══ SUPPLIED TEXT ══

As I let my mind play with that thought, I realized that I was feeling calm and peaceful, that I was recalling the safety of being my big brother’s little sister, remembering a mundane, “normal” childhood activity that must have happened dozens of times in those frightening, sad days. I’m not so sure anymore that what I want is to use these memories to push my way in to other ones. For now, I’m simply basking in the reminder that my brother and I shared a connection through music, that it was his way of being in relationship with me and showing me the ropes, leading with his passion and inviting me in to share it. What a beautiful gesture, what an amazing, seemingly simple way to be part of each others’ lives, even though we haven’t gone to a concert together in decades. 

I’m so grateful to have these kinds of memories come back to me as I get older, to remind me that there are myriad ways to connect with others, and that the ones that come most easily, most naturally, are often the ones that endure. I hope that someday my big brother and I can go to another concert together, but in the meantime, I’m definitely listening for his advice on which ones I should buy tickets to myself. 

My dad loved cars. He loved old cars, classic cars, any car he ever owned. He loved washing and waxing them, tinkering in the engine, driving. Everything about them.

He taught me how to change the oil and air filters in my car. How to change a tire and check the air pressure and how to calculate my gas mileage. He was often disgusted at the state of the inside of my car, and he was positively purple the night I drove my car off a cliff in the pouring rain by accident.

I loved that car. It was a 1979 Datsun 210 hatchback and I could fit more people in there than you’d think. After I drove it off the cliff, he had it towed to town and ultimately to his place, 140 miles away, and even though it wasn’t worth it, he found someone who could put it back together for me. I drove it for several more years and took really good care of it.

═══
══ RECORD EXCERPTS ══

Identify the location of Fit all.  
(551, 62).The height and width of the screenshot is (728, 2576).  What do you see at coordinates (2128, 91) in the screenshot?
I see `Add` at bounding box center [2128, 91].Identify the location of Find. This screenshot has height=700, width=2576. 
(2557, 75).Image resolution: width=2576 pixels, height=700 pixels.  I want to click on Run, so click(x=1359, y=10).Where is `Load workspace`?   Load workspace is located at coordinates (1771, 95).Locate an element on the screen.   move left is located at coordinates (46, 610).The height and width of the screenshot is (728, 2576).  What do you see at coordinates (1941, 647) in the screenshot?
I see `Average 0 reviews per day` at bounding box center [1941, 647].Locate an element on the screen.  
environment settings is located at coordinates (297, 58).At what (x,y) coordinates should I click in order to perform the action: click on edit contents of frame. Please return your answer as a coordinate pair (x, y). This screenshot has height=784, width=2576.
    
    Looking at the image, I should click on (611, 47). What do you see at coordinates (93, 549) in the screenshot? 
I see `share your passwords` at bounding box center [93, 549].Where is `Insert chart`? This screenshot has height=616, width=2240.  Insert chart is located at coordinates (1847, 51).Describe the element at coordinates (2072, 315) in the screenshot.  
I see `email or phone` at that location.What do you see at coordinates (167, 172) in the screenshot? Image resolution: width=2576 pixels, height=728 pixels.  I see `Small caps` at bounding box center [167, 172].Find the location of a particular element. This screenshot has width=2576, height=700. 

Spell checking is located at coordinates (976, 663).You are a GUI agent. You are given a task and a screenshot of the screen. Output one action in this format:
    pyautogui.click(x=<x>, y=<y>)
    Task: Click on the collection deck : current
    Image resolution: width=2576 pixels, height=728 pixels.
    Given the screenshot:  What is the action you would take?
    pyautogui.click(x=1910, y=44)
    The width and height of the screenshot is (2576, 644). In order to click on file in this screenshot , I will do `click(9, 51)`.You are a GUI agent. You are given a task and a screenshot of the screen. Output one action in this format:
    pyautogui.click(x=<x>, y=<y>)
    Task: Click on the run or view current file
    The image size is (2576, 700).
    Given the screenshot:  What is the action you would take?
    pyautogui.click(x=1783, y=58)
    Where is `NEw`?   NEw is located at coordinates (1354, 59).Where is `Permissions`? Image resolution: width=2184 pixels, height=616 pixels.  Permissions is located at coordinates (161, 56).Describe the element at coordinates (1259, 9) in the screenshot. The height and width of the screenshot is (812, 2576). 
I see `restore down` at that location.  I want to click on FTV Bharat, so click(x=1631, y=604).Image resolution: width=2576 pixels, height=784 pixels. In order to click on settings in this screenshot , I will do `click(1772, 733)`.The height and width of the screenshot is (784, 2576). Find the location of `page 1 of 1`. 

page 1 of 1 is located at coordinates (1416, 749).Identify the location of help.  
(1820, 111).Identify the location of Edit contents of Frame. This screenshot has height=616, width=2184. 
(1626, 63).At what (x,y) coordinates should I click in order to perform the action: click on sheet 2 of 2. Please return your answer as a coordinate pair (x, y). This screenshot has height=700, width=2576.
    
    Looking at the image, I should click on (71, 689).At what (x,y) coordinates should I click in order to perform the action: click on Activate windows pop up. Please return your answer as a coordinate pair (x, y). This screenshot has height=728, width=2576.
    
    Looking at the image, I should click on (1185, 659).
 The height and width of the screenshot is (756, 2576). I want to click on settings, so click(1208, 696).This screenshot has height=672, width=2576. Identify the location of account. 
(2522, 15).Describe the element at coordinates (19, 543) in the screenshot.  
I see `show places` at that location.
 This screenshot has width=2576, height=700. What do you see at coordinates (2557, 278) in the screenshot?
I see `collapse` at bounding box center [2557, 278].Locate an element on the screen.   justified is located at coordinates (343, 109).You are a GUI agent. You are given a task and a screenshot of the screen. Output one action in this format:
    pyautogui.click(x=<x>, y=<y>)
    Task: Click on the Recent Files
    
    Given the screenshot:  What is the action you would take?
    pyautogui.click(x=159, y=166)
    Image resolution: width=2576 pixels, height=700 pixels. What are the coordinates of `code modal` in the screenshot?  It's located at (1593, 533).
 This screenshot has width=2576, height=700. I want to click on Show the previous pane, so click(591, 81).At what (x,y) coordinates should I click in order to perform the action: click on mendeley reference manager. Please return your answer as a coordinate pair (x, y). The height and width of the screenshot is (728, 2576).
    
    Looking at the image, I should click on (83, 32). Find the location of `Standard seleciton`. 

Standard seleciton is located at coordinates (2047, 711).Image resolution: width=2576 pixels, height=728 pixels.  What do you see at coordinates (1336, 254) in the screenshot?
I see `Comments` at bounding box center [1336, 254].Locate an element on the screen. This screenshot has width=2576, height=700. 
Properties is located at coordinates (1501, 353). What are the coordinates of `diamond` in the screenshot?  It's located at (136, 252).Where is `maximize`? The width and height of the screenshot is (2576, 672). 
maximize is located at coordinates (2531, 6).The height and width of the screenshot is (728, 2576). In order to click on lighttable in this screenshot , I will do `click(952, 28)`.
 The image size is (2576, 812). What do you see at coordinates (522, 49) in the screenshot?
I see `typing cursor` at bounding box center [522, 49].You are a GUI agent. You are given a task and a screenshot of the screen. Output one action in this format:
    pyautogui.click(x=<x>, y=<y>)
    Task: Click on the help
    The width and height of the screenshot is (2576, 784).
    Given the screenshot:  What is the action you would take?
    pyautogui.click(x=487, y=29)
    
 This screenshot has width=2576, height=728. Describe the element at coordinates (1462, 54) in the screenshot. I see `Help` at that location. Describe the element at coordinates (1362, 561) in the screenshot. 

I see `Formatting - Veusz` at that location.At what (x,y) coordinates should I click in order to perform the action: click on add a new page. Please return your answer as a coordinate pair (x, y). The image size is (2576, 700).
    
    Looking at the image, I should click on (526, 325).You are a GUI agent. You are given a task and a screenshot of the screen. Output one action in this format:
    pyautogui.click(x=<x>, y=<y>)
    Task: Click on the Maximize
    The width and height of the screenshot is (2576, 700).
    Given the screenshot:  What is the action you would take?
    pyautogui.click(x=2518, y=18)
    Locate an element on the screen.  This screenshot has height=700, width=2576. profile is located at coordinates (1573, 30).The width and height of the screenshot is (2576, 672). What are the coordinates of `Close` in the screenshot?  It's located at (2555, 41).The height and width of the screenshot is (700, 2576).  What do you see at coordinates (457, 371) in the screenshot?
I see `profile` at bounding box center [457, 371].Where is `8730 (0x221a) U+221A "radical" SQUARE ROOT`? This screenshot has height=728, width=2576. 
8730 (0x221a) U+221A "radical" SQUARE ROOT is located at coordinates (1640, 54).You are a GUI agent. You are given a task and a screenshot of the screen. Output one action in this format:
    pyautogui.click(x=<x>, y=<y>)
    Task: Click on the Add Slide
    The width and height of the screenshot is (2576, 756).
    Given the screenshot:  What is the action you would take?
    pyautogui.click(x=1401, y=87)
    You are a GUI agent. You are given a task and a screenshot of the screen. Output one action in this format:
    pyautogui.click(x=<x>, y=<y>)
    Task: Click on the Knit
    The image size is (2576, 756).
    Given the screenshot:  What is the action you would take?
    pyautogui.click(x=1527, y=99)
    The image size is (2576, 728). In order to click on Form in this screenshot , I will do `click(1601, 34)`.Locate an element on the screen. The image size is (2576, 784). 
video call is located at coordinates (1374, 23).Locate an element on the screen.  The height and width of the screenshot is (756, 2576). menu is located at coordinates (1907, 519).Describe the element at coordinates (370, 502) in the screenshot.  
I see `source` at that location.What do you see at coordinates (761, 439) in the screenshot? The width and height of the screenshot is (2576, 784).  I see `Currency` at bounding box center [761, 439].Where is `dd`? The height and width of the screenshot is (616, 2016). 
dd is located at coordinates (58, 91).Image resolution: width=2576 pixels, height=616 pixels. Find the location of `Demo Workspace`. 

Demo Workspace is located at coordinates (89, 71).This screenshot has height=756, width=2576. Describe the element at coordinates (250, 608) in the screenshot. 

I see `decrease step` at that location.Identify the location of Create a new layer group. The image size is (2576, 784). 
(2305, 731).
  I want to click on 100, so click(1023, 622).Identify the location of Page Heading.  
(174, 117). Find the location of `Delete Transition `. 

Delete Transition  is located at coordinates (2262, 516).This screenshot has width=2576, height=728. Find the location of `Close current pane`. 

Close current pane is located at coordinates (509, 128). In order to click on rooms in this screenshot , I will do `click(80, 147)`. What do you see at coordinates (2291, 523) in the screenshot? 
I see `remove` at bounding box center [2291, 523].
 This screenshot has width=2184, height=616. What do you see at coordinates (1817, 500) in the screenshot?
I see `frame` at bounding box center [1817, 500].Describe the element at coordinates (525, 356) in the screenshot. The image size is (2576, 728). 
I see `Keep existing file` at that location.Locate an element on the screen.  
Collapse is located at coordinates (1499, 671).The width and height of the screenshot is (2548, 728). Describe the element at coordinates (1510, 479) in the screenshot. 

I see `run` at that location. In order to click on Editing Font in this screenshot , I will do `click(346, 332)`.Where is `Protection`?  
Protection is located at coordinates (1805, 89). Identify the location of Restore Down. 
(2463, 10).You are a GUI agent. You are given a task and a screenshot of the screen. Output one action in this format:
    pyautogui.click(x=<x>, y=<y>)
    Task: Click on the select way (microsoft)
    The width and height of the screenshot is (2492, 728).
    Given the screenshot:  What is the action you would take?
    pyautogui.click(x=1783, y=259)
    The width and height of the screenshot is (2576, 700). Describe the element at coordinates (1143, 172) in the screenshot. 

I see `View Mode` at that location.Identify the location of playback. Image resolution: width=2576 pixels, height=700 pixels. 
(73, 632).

═══

— REQUIREMENT —
Rewrite the stretch of the family-memories text from "He taught me" through "rain by accident.", putting "thick fog" in place of "pouring rain".

— YOUR RESPONSE —
He taught me how to change the oil and air filters in my car. How to change a tire and check the air pressure and how to calculate my gas mileage. He was often disgusted at the state of the inside of my car, and he was positively purple the night I drove my car off a cliff in the thick fog by accident.